I wished that I knew the next problem and the time we had left to solve them, and started collating the issues from Gemba and management stakeholders, and organizing them into categories, priorities, and probability occurrences. I assessed the problems and solutions with a lens of ambiguity to clarity. We identified the low-hanging fruits and kept the momentum by showcasing the progress.

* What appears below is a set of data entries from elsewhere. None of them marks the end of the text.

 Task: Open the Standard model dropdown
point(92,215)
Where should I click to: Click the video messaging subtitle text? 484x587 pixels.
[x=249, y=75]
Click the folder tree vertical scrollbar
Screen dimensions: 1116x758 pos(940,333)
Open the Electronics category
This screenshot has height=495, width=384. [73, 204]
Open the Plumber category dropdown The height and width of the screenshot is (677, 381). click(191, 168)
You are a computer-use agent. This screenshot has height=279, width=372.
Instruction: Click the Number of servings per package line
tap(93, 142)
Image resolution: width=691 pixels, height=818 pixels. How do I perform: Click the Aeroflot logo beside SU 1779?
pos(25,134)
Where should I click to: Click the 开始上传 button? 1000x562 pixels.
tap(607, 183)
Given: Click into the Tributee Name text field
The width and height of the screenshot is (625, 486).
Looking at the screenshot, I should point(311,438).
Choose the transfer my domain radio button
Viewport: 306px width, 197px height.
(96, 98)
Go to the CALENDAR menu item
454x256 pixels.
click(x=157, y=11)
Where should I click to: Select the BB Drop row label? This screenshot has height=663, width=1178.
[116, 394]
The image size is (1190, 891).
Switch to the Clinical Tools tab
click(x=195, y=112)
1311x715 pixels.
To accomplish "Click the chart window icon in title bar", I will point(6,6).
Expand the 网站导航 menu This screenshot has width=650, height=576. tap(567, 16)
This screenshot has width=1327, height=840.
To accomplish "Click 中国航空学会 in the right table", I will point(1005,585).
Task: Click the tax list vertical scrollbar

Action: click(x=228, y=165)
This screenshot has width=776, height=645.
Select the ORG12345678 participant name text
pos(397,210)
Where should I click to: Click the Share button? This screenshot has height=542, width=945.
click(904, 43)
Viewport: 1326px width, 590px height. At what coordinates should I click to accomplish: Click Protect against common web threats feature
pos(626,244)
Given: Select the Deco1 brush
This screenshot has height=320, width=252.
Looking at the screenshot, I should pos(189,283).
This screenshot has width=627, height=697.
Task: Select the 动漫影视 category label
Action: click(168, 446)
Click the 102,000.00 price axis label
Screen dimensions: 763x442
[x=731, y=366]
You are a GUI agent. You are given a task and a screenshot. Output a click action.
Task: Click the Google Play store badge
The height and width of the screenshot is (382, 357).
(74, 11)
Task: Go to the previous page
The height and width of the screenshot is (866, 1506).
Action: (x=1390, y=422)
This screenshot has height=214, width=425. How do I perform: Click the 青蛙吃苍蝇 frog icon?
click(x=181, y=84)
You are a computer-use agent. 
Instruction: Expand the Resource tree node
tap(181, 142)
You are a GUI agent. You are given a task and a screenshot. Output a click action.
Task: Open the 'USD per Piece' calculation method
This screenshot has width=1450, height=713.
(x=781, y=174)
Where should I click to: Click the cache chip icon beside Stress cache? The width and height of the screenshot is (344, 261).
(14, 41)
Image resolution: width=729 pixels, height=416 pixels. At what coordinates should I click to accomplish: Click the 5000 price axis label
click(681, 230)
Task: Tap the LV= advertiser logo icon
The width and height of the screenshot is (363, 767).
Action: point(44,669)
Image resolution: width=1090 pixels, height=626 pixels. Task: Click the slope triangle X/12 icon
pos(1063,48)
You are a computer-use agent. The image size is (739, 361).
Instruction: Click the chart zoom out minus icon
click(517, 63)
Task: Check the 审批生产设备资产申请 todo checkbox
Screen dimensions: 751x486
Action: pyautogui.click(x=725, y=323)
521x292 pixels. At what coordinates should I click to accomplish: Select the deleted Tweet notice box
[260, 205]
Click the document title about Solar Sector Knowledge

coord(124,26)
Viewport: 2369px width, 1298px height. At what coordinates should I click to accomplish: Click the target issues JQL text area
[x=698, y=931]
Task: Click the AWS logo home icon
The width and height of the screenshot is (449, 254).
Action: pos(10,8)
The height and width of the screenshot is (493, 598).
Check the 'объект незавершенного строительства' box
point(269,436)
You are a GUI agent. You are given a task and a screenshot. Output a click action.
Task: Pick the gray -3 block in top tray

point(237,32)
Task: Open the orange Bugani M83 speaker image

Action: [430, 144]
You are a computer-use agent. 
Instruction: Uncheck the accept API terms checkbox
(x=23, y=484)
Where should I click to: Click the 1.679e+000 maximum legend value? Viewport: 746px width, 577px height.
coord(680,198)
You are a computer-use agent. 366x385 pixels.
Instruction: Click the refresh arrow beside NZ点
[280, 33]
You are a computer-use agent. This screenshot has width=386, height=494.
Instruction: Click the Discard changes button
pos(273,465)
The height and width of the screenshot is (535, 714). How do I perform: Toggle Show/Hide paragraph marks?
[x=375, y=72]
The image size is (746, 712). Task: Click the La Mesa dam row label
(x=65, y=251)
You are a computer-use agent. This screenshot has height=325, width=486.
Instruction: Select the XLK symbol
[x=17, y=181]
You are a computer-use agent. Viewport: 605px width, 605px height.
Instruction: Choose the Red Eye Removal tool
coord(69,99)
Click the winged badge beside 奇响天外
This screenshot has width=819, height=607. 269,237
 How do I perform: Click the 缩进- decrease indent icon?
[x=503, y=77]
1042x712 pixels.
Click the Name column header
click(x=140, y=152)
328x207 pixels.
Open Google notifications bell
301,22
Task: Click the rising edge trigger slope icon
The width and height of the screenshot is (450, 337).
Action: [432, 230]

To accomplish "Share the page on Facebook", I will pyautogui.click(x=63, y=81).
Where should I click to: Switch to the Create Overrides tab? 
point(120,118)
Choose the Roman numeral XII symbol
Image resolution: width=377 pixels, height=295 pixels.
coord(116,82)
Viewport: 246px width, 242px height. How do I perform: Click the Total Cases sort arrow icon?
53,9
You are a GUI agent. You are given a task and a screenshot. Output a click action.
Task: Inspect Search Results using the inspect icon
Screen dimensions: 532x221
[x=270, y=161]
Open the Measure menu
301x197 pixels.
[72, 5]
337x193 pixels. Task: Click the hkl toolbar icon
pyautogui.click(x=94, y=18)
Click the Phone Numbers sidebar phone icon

In parallel, we focused on solving complex ones, for example, "Finding the unique issues across all the failing jobs across multiple CI/CD servers when working for large dev teams." We knew this would help us save hours of manual efforts and increase teams’ productivity by x% percent daily. We evolved the solution iteratively by creating a simple excel output to the self-service dashboard. This gave the teams and management visibility about the common issues and solutions across the CI/CD stages. We involved the right experts from our teams to identify the solution approach and share it, which significantly increased the teams’ productivity and MTTR.
Once we had gained clarity about the path ahead of us, I communicated the cloud engineering and DevOps practice initiatives to stakeholders. We solicited feedback from architects and product owners regarding their willingness to support, suggestions to improve and its benefits to the organization. Taking an engineering mindset approach to problem-solving helped to pave the path of the journey.
InfoQ: How do you keep team members aligned with your goals & strategic decisions?
Ramachandran: I regularly aligned with the management stakeholders, development teams, and end-users about shared goals and vision. We understood the perspectives and reasons for resistance to change and addressed it. For example, we addressed the competency gap by enabling the hands-on team sessions and timing the change initiative.
We created a culture that constitutes multiple attributes: continuous learning, improvement, willingness to take ownership, helping other teams and transparency.The sense of belonging and togetherness with trust at the core cultivated the groups’ ownership mindset.
InfoQ: What have you learned as a leader?
Ramachandran: Every organization, product, and team we work with has its unique elements and responds to changes differently. I learned that the adaptability quotient (AQ) is critical. AQ is defined as the ability to read and act on the signals and change course in real-time due to external influences. Creating a professional plan to improve AQ was essential. The reality is "what got you here won’t get you there." Getting into a practitioner’s mindset helps to lead the team progressively.
The solution needs to take the evolutionary architecture principles, Conway’s law, and Murphy’s law in mind at strategy execution. To achieve it, I acted as a sounding board to the team on decision-making activities on architecture, design, speed, skills and cost analysis.
InfoQ: In terms of skill set, how do you think the leaders for tomorrow should be prepared?
Ramachandran: As a leader, our ability to connect ideas across fields, demonstrate progress, and bring success to the opportunity is valuable and time-critical. The following suggestions would help us to become prepared.
"Invest in yourself" - Rapid learning and translating the knowledge into action is a competitive advantage. Prepare your learning plan with a focus on managing yourself, an experimental approach to innovation, and technology skills.
"Work on the strengths" - Improve your ability to identify the strengths of others and focus your energy on the topics that bring a better outcome for them and the organization.
"Find your mentoring team" - Identify your sounding board for your ideas. Identify mentors who can guide you in your leadership journey, and follow leaders across different domains.
"Improve curiosity quotient" - Increase your ability and openness to learning new things outside of your comfort zone. This would allow you to understand and handle the transformation journey from ambiguity to clarity as a practice.